At Redox we have been using PagerDuty for almost the entire history of the company. The ability to automatically instantly notify engineers when issues arise is core to our support model. But turning your developers loose on the Pagerduty API can cause headaches, especially if you’re not striking the right balance. Andy, Blake, and I have contributed to some heuristics we use to hone our development of new pages, as well as a list of anti-patterns to recognize and account for.
- Who gets the page?
- Who is required to resolve the issue (Redox and/or Customer)?
- How does the page fit into the bigger picture? (use the correct service!)
- Page goes to the person who can most efficiently solve the problem
- All relevant contacts are documented
- Page goes to customers as well, where appropriate
- The correct PagerDuty service is used for triggering the page
- What are the details of the problem?
- What additional research does the pagee need to do after they get the page?
- Does the system detect when a problem has automatically fixed itself?
- Page contains all details needed to triage in the page itself.
- Page is documented on a wiki page.
- Page can automatically resolve itself.
- Does the page need to go off in the middle of the night? Can it be worked during business hours?
- What kind of response time does the page need?
- Does the page become irrelevant past a certain point?
- Does the page need to exist?
- Uses an appropriate service – this is a PagerDuty construct
- PagerDuty service uses appropriate escalation paths – all the way up the phone tree
- Where does the pagee need to go to solve the problem? Dashboard, AWS, database, DataDog, New Relic, Logs, E-mail?
- Does the pagee have access to all the tools they need to solve the problem?
- Provide direct links to relevant reports, dashboard pages, etc.
- Document what services need to be used on the wiki
- Can the system be designed to handle the page automatically? Now? In the future?
- At what point do we stop paging for this issue?
- Page has a clear purpose, resolution path, and “endgame” – will we still page for this in 1 year? 2 years? 5 years?
- Any future enhancements documented as GitHub issues
We’ve noticed some patterns that should be avoided when dealing with the Pager. Here, we list some of the largest offenders.
Person A gets paged, which immediately caused Person B to get notified. This potentially doubles the number of people that need to be woken up in the middle of the night. Of course, if a developer doesn’t know what to do for a particular page, they should absolutely reach out. However, if this becomes a pattern, we should ask ourselves the following questions:
- Could we improve the documentation and/or training around this page?
- Is this page being routed to the appropriate person or team?

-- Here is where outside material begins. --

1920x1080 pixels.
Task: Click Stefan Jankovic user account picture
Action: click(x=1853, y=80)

Pager Snooze-fest / PagerDuty as a record-keeper
When we snooze a page, it’s generally because we’re waiting for something external to happen. If this becomes a pattern where we wait on a page without taking any action, the page should be re-examined. Ideally, pages go off if there is action to be taken – if there is no action, should we downgrade the severity of the alert?

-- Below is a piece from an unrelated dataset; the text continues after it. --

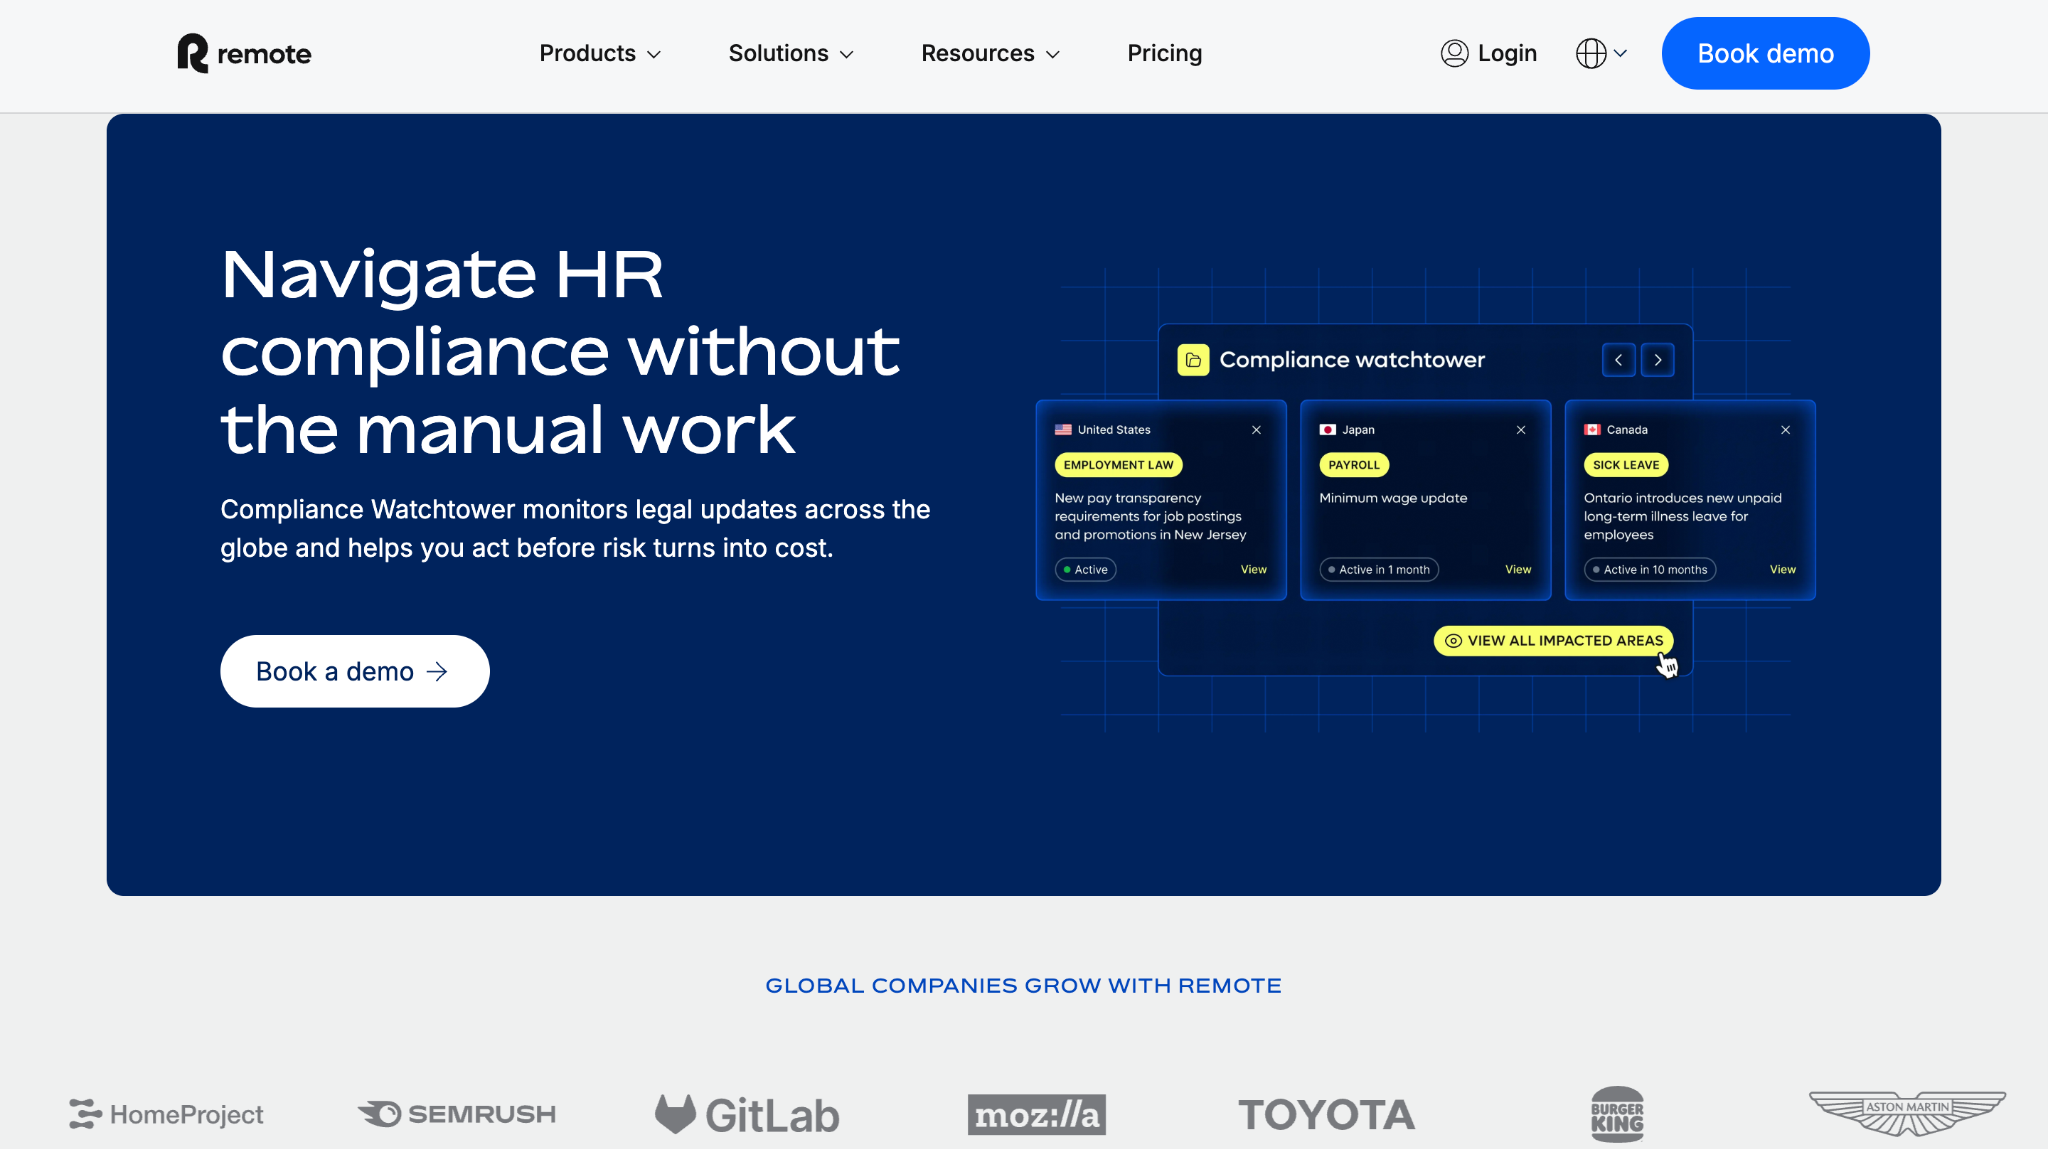Click previous arrow in Compliance watchtower

pyautogui.click(x=1618, y=360)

This is particularly dangerous because it can lead people to become callous to the pager. If a page is going off too frequently, we should ask:
- Can we downgrade this alert to a Slack message?
- If we cannot downgrade this alert, should the underlying issue be on a delivery team’s roadmap to fix? Perhaps it is an automation that needs to be written, or perhaps it’s an instability – either way, it should be prioritized. The alternative is pager fatigue.
Page too much, and you risk burnout, frustration, and being numb to real issues. Page too little and you miss important events that someone should be looking at. We hope this post has been a good starting point for finding that perfect middle ground.